Por algún tiempo no oí más que los sollozos de mamá, un ligero crujir de la cama y un murmullo atenuado de voces procedente del salón. El murmullo se fue apagando y Jan entró en el dormitorio. Tercer acto: estaba ahí frente a la cama, considerando alternativamente a mamá y a la Magdalena arrepentida, luego se sentaba cautelosamente en la orilla de la cama y le acariciaba a mamá, que estaba tendida boca abajo, la espalda y el trasero, hablándole en cachuba, hasta que, viendo que las palabras no surtían efecto, le introducía la mano bajo la falda, con lo que mamá cesaba de gemir y Jan podía apartar la vista de la Magdalena de dedos múltiples. Había que ver cómo, una vez cumplida su misión, Jan se levantaba, se frotaba ligeramente las puntas de los dedos con el pañuelo y se dirigía a mamá en voz alta, no ya en cachuba, sino pronunciando distintamente palabra por palabra, para que Matzerath pudiera oírlo desde el salón: —Ven ya, Agnés, vamos a olvidarlo todo. Hace rato ya que Alfredo se ha llevado las anguilas y las ha echado por el retrete. Vamos a jugar ahora una partidita de skat, si queréis inclusive de a cuarto de pfennig, y cuando todo esto haya pasado y nos sintamos otra vez a gusto, Alfredo nos hará unos hongos revueltos con huevo y patatas fritas.

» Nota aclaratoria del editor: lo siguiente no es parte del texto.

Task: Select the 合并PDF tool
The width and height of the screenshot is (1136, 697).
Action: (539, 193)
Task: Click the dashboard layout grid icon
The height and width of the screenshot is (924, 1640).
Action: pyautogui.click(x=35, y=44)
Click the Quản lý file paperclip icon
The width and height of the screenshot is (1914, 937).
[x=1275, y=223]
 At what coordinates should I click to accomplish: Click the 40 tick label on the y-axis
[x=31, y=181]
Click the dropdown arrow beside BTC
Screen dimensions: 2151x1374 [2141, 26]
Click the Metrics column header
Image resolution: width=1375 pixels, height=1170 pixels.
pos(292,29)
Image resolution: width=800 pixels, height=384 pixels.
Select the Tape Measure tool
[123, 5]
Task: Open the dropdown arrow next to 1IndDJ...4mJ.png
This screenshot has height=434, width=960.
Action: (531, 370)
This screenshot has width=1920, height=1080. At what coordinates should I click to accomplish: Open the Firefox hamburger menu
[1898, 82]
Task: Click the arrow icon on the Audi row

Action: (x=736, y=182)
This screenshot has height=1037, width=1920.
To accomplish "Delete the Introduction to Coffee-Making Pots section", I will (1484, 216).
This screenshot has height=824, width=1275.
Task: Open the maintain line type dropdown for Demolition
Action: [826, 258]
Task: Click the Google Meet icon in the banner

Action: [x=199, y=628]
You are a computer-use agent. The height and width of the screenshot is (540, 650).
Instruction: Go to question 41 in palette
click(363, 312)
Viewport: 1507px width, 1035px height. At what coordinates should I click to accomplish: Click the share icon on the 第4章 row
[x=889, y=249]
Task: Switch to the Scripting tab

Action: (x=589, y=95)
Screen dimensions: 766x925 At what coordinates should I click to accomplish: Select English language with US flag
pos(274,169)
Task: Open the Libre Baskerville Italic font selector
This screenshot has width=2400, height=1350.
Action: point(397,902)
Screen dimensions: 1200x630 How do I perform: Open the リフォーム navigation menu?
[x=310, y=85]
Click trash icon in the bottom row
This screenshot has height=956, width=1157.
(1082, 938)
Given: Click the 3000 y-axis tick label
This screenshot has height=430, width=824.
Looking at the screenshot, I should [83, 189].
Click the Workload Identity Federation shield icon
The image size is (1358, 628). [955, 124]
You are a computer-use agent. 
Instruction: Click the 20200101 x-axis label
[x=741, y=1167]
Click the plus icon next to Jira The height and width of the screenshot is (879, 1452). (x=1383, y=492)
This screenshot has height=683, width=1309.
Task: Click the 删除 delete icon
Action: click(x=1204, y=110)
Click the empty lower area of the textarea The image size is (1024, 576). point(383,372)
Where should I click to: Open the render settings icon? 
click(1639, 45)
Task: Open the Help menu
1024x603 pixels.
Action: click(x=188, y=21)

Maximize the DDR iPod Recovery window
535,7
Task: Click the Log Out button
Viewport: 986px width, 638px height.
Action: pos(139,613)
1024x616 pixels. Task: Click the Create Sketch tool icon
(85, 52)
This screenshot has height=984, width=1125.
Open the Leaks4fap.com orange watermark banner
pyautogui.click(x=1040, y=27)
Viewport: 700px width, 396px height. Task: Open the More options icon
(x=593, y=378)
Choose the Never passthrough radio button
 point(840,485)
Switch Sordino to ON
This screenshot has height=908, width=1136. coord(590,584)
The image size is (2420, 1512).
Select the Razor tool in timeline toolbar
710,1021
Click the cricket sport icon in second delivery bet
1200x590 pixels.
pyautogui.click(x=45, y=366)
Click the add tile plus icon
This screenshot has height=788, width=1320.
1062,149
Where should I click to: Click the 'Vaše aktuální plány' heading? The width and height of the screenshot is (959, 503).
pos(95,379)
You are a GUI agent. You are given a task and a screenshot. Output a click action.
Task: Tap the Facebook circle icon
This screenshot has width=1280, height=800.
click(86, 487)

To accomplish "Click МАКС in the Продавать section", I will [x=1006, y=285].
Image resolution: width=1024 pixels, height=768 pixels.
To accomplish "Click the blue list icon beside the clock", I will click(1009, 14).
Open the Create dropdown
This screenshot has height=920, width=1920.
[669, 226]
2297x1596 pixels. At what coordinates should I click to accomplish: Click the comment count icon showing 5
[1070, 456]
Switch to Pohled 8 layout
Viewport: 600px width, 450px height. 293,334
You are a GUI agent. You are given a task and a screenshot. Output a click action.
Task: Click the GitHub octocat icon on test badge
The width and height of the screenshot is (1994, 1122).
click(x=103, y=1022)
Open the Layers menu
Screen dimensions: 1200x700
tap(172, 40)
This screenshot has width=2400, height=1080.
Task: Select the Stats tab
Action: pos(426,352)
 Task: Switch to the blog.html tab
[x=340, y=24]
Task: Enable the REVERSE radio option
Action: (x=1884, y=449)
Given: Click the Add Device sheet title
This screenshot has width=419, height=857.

Mamá no contestó, se dio la vuelta sobre la cama, se levantó, puso la colcha en orden, se arregló el peinado ante los espejos de las puertas del armario y salió del dormitorio en pos de Jan. Aparté mi ojo de la rendija y, al poco tiempo, oí cómo barajaban los naipes. Unas risitas cautelosas, Matzerath cortó, Jan dio, y empezó la subasta. Creo que Jan envidiaba a Matzerath. Éste pasó con veintitrés. A continuación mamá hizo subir hasta treinta y seis a Jan, que tuvo que abandonar aquí, y mamá jugó un sin triunfo que perdió por muy poco. El juego siguiente, un diamante simple, lo ganó Jan sin la menor dificultad, en tanto que mamá se anotó el tercer juego, un cazador sin damas, por poco, pero de todos modos.